13. detector module (1) according to claim 11 or 12,

characterized,

a) that the electronic component (13), in particular the integrated circuit (13), together with the sensor (12, 15) on the carrier element (3) is arranged, or

b) that the sensor (12, 15) is arranged on the carrier element (3), while the electronic component (13), in particular the integrated circuit (13), is connected directly to the radiation detector (2).

14. Detector module according to one of the preceding claims, characterized in that in the housing (6) a dosimeter is integrated, which measures a radiation dose of the incident radiation.

15. A detector module according to claim 14, characterized in that a) that the dosimeter on the radiation entrance window (10) facing side of the radiation detector (2) is arranged so that the dosimeter detects all photon energies, or

b) that the dosimeter is arranged on the side facing away from the radiation entrance window (10) of the radiation detector (2), so that the dosimeter detects only photon energies above a minimum energy of in particular 6 keV, or

c) that both on the radiation entrance window (10) facing side of the radiation detector (2) and on the radiation entrance window (10) facing away from the radiation detector (2) in each case at least one dosimeter is arranged.

16. Detector module according to one of claims 14 or 15, characterized

a) that the dosimeter is a separate component in addition to the radiation detector (2), or

b) that the dosimeter is integrated in the radiation detector (2).

17. A detector module according to claim 16, characterized in that a) that the dosimeter has a MOS capacitance structure to a capacitance as a function of a bias voltage and to determine therefrom an oxide charge, wherein the time change of the oxide charge is a measure of the integrated radiation dose, or

b) that the dosimeter has a MOSFET structure, wherein from a temporal change of a threshold voltage, the radiation dose is derivable.
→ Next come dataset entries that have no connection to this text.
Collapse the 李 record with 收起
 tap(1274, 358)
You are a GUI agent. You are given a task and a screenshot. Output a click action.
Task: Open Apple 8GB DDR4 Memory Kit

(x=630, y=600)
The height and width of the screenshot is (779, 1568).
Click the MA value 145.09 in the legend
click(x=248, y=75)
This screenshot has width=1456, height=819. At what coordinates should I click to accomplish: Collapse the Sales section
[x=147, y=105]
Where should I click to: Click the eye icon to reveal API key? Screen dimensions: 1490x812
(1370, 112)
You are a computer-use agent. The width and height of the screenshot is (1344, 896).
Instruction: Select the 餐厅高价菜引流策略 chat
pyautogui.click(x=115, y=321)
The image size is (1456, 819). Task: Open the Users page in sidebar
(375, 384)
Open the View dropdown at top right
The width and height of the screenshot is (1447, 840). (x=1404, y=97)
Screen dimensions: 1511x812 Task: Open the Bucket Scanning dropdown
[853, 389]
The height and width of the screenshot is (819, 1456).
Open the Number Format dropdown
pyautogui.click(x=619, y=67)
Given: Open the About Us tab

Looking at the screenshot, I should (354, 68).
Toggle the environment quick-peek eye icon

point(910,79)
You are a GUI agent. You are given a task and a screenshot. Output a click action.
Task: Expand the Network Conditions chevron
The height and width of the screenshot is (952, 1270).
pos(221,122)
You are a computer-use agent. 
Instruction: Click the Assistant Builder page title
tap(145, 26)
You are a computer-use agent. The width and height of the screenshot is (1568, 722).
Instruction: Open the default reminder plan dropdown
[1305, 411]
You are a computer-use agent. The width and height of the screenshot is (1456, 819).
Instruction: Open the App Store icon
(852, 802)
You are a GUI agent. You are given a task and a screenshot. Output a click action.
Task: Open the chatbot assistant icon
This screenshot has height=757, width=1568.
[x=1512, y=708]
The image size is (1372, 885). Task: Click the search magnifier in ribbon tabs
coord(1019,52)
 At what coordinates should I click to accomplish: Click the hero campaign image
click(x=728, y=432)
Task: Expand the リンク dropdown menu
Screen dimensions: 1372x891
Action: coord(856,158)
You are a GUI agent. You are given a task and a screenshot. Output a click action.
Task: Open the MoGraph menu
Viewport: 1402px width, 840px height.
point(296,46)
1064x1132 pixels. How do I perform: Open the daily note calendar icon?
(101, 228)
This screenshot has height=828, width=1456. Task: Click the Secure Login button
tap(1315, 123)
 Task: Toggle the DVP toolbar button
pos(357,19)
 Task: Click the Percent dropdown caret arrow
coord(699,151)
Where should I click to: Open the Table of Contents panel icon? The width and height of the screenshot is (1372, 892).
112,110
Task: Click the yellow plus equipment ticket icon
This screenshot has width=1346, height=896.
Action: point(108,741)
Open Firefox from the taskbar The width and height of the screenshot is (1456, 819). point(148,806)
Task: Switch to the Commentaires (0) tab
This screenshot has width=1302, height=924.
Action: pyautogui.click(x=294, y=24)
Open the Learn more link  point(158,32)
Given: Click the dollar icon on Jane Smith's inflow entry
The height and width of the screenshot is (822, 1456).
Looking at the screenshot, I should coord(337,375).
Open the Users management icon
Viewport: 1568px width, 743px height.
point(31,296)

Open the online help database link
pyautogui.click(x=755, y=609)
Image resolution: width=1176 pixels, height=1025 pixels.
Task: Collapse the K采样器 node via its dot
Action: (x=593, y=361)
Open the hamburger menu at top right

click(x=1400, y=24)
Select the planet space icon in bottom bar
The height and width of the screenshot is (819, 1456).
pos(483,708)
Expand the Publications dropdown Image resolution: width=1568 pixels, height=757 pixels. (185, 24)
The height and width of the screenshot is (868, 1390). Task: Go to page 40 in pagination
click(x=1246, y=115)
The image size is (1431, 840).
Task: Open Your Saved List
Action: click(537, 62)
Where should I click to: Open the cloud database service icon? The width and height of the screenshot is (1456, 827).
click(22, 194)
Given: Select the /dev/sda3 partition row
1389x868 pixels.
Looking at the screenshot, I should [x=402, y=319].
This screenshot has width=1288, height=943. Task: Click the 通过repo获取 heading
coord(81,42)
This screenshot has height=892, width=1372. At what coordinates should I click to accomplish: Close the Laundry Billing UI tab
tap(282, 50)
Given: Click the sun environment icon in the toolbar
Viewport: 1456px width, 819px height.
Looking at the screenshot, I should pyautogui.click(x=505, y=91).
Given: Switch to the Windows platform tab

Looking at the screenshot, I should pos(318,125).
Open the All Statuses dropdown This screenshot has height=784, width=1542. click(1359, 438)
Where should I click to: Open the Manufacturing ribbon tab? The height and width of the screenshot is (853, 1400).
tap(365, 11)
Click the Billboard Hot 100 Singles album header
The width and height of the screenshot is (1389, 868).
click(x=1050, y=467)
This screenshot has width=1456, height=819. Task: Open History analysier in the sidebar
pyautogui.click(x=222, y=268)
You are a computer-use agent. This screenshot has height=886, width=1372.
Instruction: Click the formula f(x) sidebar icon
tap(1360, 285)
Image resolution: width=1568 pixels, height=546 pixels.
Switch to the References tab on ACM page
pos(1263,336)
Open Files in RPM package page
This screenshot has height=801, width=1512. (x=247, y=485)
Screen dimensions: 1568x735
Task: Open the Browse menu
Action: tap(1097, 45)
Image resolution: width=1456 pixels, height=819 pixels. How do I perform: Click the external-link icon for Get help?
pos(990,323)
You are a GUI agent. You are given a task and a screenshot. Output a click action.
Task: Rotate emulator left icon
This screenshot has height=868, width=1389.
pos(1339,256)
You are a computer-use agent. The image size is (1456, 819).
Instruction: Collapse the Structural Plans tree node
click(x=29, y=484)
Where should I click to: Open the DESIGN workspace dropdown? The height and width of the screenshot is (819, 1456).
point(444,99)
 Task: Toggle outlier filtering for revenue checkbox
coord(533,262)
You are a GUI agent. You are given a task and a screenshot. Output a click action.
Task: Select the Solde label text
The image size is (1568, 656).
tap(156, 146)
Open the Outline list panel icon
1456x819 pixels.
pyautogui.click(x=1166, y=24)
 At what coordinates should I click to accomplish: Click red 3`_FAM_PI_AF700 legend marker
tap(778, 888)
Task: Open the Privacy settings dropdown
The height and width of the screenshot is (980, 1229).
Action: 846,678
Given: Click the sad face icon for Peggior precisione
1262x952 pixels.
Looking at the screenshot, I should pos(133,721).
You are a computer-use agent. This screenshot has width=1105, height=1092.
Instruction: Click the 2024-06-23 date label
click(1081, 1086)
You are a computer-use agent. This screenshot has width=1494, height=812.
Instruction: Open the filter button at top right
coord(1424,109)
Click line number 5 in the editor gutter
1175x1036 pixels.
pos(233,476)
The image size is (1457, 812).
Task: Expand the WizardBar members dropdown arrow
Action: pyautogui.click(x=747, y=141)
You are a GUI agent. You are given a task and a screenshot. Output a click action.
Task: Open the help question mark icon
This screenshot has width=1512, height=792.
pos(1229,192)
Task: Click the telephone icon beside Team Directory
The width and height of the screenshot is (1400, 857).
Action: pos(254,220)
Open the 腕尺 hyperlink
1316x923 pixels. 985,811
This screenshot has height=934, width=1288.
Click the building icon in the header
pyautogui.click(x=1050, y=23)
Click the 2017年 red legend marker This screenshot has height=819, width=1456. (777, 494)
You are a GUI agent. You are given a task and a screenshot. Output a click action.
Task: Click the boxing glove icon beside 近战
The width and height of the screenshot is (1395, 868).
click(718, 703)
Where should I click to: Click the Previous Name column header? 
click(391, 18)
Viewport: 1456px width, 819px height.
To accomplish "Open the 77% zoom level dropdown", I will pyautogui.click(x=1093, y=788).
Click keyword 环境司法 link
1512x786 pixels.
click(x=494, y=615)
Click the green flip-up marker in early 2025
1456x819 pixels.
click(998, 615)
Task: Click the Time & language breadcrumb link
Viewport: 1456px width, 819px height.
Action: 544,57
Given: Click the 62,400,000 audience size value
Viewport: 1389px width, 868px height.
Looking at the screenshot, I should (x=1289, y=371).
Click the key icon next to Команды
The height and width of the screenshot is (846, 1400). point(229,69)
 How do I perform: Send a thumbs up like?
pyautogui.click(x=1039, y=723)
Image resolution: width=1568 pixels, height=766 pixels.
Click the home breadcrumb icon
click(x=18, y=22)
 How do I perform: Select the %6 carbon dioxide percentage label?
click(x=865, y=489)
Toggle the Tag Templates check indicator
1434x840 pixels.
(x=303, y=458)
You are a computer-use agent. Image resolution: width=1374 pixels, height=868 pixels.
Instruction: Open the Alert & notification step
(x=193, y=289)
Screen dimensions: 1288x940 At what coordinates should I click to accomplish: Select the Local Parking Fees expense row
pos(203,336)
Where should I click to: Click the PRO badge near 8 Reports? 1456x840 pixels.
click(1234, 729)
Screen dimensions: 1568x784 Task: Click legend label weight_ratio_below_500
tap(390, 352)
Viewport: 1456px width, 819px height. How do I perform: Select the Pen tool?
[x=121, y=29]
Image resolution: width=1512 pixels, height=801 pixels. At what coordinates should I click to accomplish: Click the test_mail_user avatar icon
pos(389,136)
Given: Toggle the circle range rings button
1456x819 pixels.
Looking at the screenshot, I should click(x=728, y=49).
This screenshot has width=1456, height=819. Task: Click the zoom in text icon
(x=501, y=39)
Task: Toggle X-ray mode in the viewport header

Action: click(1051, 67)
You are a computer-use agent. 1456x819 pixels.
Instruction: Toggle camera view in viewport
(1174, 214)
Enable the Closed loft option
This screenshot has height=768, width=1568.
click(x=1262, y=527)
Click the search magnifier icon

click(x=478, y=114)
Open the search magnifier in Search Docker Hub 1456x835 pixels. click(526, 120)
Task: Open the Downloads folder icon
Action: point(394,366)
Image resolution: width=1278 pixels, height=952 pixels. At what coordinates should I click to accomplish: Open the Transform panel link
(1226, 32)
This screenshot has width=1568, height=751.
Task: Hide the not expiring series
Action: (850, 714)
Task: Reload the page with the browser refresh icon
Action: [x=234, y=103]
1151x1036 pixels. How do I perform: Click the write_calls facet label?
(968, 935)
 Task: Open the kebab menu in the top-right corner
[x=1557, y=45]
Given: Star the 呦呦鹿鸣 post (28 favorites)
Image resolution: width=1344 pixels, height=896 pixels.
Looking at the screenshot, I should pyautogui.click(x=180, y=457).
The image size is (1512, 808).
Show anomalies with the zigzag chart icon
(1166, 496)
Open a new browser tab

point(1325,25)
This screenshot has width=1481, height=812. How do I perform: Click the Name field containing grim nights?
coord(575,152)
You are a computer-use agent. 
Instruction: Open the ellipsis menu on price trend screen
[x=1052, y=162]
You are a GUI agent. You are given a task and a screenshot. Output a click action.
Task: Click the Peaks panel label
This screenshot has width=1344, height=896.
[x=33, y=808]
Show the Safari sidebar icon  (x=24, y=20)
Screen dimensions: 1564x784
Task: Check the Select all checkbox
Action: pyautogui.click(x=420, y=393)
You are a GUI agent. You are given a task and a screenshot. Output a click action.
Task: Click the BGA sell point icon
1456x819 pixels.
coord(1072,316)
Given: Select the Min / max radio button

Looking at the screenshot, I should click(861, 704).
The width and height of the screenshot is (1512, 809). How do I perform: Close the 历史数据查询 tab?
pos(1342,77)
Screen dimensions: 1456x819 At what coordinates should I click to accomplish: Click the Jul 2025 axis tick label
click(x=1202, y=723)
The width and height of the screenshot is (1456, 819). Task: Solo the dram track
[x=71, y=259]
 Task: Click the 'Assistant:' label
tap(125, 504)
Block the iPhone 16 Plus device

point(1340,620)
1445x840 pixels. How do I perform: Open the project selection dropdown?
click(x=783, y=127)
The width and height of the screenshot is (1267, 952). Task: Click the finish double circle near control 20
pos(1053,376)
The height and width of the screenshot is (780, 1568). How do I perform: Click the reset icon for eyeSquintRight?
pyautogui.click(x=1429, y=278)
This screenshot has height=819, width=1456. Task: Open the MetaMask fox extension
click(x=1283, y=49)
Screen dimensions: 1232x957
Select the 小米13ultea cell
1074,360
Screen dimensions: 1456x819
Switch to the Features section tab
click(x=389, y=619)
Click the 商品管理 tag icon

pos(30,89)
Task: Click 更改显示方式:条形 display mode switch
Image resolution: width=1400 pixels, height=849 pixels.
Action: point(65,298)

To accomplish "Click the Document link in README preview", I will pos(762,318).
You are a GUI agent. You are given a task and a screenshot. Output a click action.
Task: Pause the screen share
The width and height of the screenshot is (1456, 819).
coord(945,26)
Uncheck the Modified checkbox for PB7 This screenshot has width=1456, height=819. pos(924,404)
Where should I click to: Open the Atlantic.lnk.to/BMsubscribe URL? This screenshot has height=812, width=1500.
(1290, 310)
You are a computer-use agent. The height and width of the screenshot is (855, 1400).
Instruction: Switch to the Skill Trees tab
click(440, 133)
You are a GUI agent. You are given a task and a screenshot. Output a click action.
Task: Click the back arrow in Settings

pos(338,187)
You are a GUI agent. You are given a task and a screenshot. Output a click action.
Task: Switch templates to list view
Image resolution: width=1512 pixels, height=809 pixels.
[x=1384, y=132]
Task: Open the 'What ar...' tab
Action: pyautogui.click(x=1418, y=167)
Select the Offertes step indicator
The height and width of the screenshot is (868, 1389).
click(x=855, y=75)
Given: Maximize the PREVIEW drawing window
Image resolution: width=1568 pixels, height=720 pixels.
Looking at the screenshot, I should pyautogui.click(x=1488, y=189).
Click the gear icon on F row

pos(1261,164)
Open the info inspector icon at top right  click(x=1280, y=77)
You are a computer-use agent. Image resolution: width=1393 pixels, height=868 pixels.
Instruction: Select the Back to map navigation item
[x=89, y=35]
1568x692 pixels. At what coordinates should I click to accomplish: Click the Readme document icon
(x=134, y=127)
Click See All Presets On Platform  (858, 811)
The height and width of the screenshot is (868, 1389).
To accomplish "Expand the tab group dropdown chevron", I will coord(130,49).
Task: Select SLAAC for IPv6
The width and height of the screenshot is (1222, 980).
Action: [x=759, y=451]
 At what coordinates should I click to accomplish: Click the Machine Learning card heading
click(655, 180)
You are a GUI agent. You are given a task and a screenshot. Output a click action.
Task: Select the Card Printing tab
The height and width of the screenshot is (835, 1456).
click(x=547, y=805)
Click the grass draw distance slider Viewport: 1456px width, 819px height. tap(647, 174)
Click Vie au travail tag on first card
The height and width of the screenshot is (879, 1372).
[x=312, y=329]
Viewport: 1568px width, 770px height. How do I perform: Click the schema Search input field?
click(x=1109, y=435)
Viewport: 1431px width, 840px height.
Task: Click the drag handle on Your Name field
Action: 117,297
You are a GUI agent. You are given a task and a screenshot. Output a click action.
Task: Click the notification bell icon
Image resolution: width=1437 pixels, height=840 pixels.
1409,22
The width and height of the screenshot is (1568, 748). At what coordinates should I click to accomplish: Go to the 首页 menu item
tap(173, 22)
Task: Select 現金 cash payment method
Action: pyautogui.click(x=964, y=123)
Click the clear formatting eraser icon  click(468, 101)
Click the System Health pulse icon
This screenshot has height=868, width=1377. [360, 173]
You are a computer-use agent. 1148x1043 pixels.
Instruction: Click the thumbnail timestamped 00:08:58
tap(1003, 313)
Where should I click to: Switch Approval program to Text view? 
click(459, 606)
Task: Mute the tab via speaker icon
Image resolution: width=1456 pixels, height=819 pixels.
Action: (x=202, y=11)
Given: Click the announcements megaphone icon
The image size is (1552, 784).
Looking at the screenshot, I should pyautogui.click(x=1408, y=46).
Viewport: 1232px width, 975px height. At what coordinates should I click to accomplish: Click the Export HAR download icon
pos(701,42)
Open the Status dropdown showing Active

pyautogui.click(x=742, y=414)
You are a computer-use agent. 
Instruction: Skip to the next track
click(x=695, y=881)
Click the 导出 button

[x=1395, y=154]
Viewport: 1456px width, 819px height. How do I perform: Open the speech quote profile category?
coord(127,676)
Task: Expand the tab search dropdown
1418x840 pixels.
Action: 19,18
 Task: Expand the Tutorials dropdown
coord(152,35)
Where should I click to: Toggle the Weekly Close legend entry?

18. Detector module (1) according to one of the preceding claims, characterized in that

a) that the radiation detector is a sensitive area of

10mm ² , while the housing has an outer diameter of at most 15mm, or

b) that the radiation detector is a sensitive area of

30mm ² , while the housing has an outer diameter of at most 16mm, or

c) that the radiation detector is a sensitive area of

100mm ² , while the housing has an outer diameter of at most 23mm, and / or

d) that the housing has an external cross-sectional area which is less than 5, 4, 3, 2 or

1.5 is greater than the sensitive area of the radiation detector.

19. Detector module (1) according to one of the preceding claims, characterized in that

a) that the housing (6) is extremely compact and has been optimized in its dimensions and shape to the respective application, in particular for applications in electron microscopy and X-ray fluorescence analysis, and / or

b) that the housing (6) is not changed by the integration of the separate electronic component, in particular is not extended,

20. Spectrometer, in particular for X-ray spectroscopy or X-ray fluorescence analysis, with at least one De ^¬ tektormodul (1) according to one of claims 1 to 19.